Может, я чепуху горожу?.. Почему-то мне кажется, что со мной что-то похожее случилось... Тебе понятно, что я тут тебе наговорил?
- Уж мне-то понятно... Но ведь это не все? Ты сделал что-нибудь, почему... твоя жизнь изменилась так сразу? Что это было?
- Ах, это?.. Конечно, было. Я только тебе объяснял, как это все шло и готовилось у меня. Ведь если б этого всего не было, никто бы не смог меня убедить, угрозить, улестить или как там угодно заставить рапортовать... ну, скажем попросту, о взятии города, который еще не взят. А я сдался и рапортовал разными цифрами, и процентами, и гектарами, центнерами, которые были не хлебом, а цифрами. Сперва мне все это дело представлялось даже случайностью, сложным таким сплетением, полным путаницы, телефонных разговоров, резолюций, заседаний и неудачных решений, человеческих характеров, чьих-то интриг, зависти, подкопов и склок.

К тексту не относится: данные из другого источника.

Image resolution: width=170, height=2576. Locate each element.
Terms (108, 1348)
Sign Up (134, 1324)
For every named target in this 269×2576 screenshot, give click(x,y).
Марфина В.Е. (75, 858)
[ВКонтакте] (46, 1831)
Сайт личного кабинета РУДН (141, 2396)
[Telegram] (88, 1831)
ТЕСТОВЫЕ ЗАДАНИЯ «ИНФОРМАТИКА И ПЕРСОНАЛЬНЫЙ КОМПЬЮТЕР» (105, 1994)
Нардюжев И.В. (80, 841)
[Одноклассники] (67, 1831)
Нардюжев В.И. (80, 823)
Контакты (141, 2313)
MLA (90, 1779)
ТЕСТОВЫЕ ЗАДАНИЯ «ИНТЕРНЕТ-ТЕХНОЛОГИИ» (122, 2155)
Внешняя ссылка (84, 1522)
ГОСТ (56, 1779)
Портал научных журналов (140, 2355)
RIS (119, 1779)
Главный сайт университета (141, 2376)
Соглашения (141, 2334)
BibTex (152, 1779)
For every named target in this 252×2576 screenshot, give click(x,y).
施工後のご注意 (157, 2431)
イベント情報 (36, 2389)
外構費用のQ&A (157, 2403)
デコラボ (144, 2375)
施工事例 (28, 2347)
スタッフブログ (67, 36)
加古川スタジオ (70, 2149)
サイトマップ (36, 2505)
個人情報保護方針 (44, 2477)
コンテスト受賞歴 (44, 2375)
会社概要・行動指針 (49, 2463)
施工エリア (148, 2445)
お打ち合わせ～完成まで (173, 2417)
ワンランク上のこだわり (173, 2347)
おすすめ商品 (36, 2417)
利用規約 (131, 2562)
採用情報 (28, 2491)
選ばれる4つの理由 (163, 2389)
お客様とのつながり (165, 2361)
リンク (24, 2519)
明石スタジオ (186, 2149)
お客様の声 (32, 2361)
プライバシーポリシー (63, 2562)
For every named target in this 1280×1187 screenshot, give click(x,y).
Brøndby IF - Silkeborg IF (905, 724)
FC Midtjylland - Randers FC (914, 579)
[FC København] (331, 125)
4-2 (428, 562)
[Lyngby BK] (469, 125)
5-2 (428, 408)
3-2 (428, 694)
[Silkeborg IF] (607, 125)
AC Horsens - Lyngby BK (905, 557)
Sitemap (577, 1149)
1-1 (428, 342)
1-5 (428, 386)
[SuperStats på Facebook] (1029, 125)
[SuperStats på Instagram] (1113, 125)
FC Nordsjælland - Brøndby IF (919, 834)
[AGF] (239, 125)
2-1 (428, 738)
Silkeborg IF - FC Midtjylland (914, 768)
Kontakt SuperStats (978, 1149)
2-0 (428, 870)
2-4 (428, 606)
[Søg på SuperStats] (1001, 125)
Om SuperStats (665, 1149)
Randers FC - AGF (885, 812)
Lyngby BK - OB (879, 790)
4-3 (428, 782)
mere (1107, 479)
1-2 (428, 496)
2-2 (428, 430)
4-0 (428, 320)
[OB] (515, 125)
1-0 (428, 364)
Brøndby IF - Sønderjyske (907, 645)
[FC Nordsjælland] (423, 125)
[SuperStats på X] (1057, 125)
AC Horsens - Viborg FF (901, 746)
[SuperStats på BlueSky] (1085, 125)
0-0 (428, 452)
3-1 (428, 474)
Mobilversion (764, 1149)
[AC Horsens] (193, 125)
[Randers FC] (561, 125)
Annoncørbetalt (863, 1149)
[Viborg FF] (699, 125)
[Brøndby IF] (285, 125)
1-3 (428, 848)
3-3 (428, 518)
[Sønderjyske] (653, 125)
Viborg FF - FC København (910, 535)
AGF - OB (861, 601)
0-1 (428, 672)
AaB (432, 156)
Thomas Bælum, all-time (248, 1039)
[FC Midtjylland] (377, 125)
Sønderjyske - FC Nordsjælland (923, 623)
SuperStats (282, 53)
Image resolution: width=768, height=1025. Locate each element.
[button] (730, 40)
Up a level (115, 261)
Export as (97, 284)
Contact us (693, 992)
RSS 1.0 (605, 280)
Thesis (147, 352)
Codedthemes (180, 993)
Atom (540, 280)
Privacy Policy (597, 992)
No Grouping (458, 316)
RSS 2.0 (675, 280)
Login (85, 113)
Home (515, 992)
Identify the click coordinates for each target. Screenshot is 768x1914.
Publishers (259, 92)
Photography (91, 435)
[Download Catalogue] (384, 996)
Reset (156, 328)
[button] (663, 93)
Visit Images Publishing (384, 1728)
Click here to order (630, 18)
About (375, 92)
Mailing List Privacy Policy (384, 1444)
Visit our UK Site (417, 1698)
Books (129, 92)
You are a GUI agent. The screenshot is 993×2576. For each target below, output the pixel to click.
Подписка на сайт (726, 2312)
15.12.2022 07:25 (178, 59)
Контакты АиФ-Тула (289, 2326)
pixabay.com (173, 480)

Долгое время я жил и держался одной только обидой и злостью на какую-то воображаемую несправедливость ко мне... И только постепенно все так мне прояснялось, как теперь. И тогда жить мне стало вовсе нечем. Все прояснилось, и нечем стало, ну совершенно нечем, понимаешь? Шум утих, великая тишина для меня наступила, и я очнулся на необитаемом острове... Нет, не думай, что, ах, нечуткие люди меня одного бросили! Тут никакие люди ни при чем. Не всё другие могут за тебя делать, есть же у каждого человека собственный, им одним обитаемый остров, где он за все отвечает своей собственной совестью и жизнью. И вот я увидел, что этот мой собственный остров пуст, и козы разбежались далеко, и надо или головой с обрыва в море, или все начинать с самого начала: строить хижину, приручать дикую козу, сколачивать койку, вскапывать грядки...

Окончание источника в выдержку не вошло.